▸ Stored data
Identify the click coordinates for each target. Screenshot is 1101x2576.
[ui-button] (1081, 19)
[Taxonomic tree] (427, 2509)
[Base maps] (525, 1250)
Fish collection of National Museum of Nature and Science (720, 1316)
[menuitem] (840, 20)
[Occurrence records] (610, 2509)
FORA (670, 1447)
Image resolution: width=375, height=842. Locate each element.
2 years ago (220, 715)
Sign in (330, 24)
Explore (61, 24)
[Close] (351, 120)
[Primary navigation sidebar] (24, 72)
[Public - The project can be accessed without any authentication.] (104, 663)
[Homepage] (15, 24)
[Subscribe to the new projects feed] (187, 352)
* * *
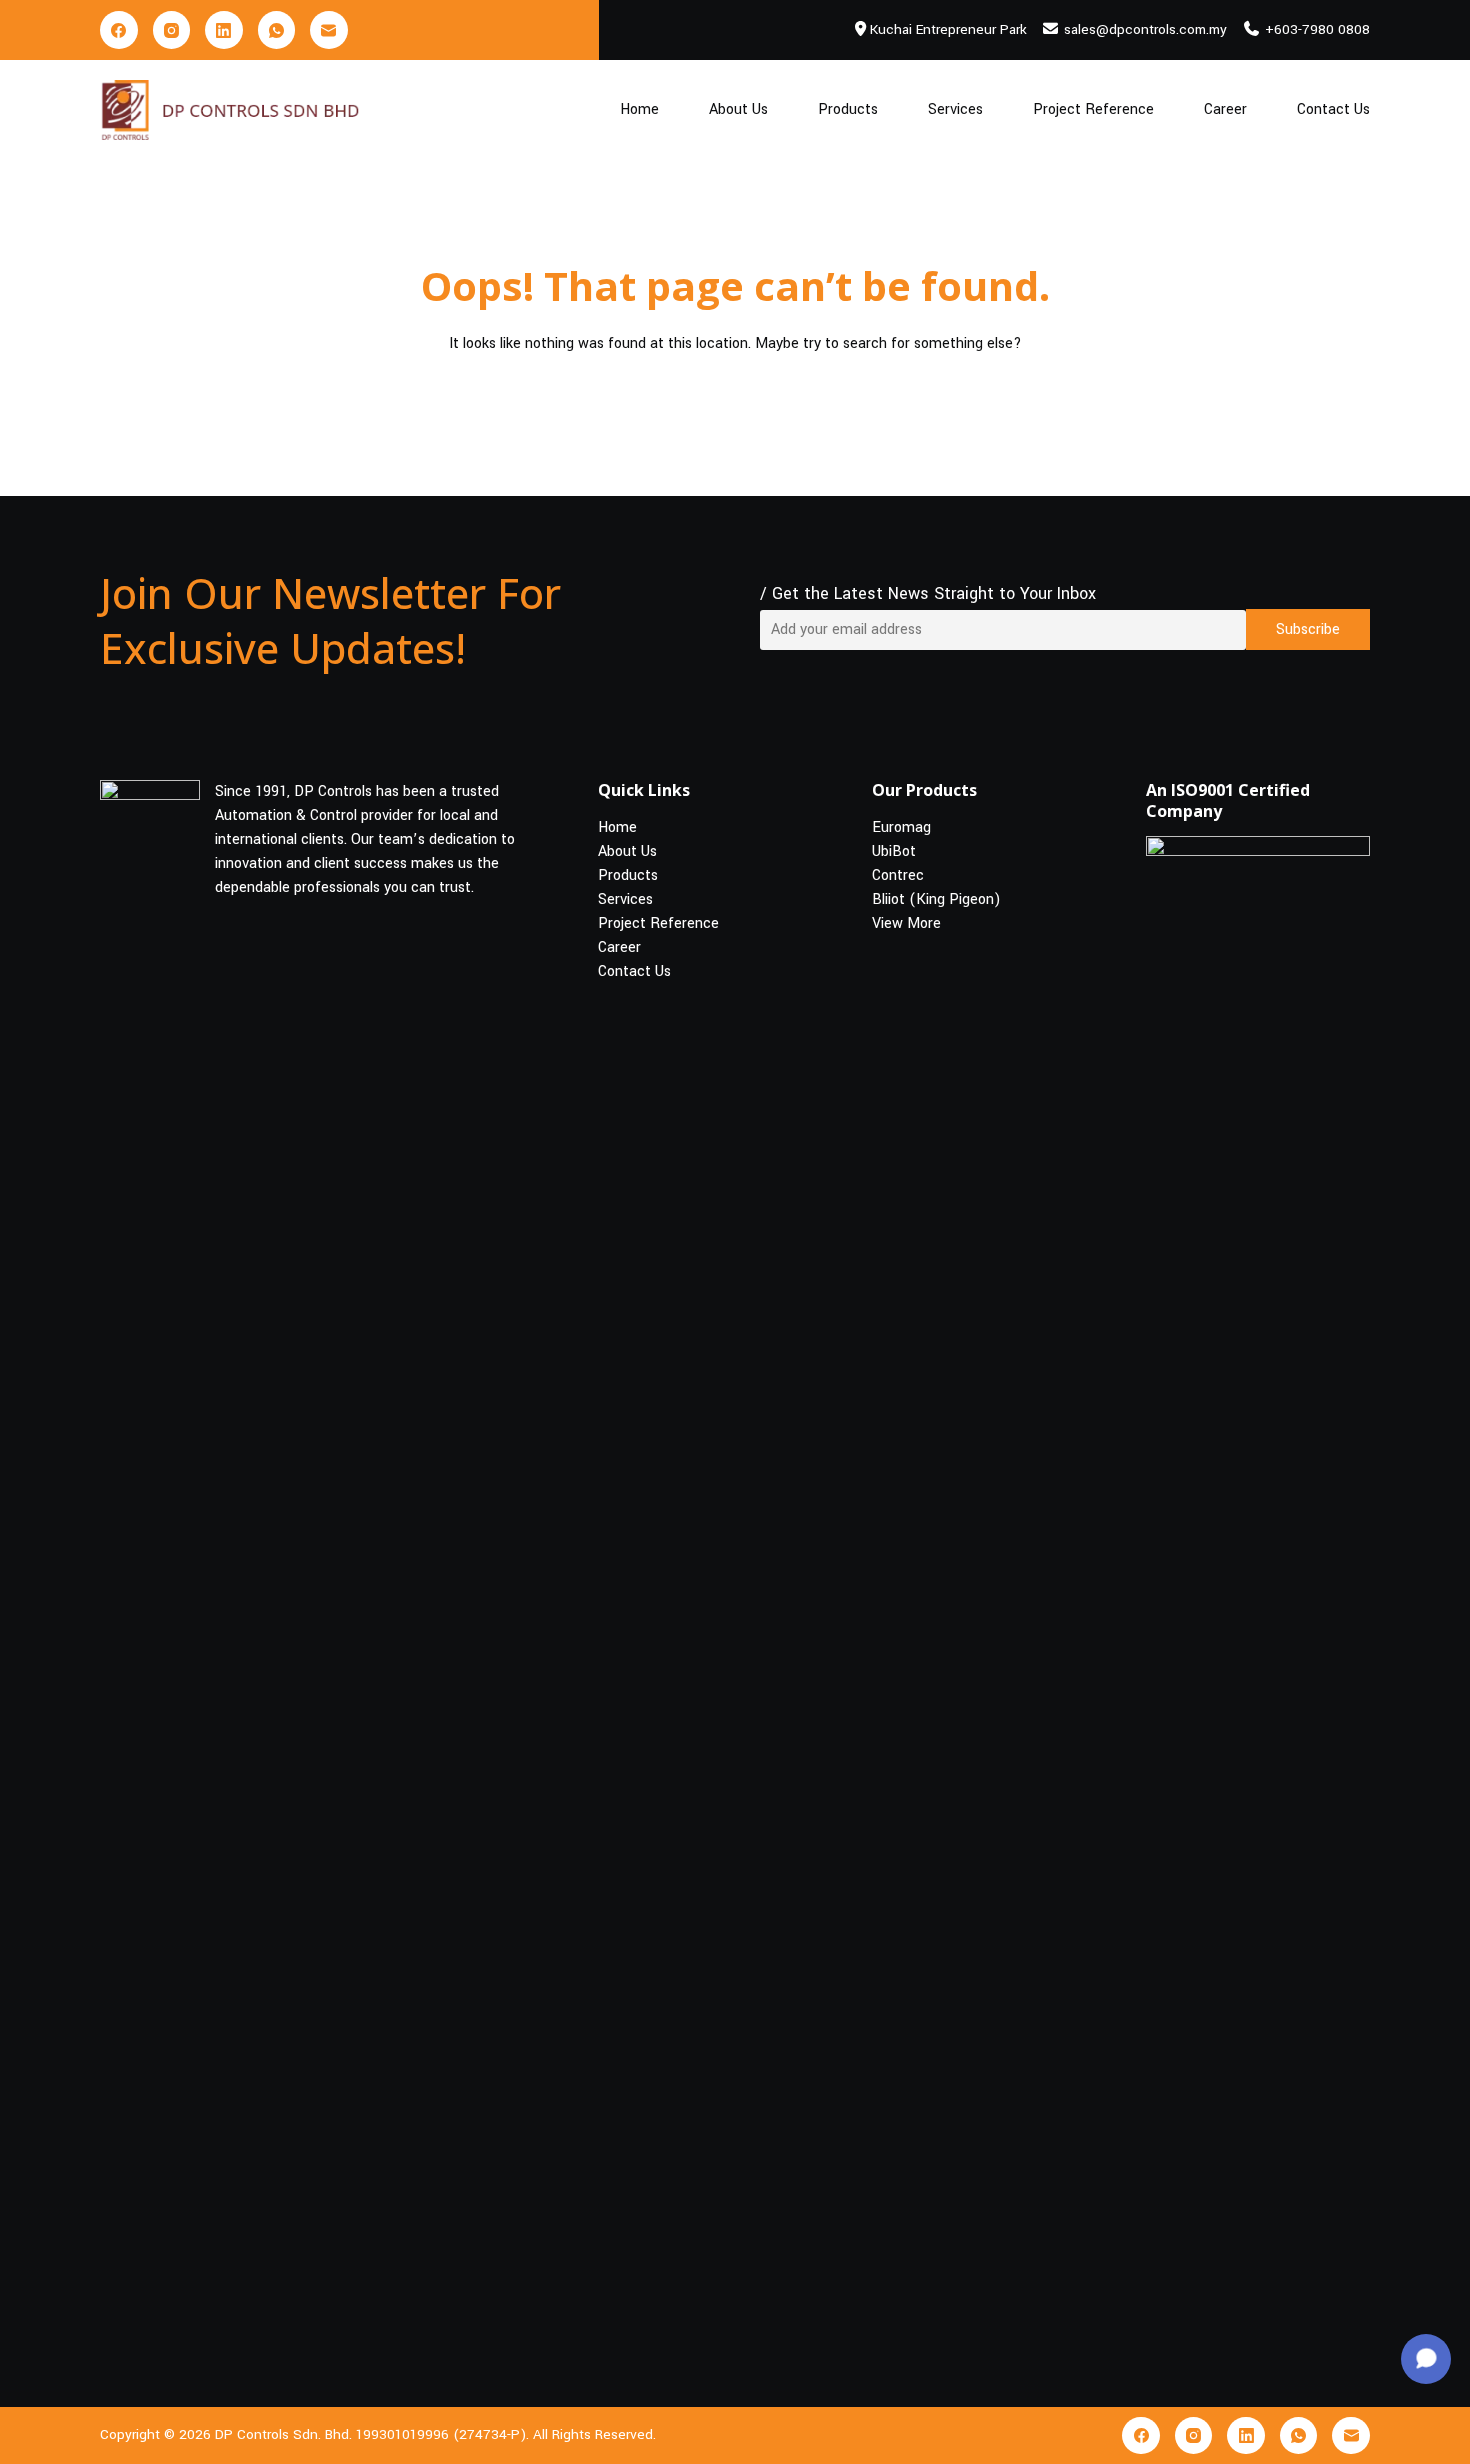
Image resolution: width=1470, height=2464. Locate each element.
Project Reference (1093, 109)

▸ Work task
Using the entries above, repeat only the lines from the one containing "[ui-button] (1081, 19)" through the one containing "[Subscribe to the", end lines included.

▸ Solution below
[ui-button] (1081, 19)
[Taxonomic tree] (427, 2509)
[Base maps] (525, 1250)
Fish collection of National Museum of Nature and Science (720, 1316)
[menuitem] (840, 20)
[Occurrence records] (610, 2509)
FORA (670, 1447)
Image resolution: width=375, height=842. Locate each element.
2 years ago (220, 715)
Sign in (330, 24)
Explore (61, 24)
[Close] (351, 120)
[Primary navigation sidebar] (24, 72)
[Public - The project can be accessed without any authentication.] (104, 663)
[Homepage] (15, 24)
[Subscribe to the new projects feed] (187, 352)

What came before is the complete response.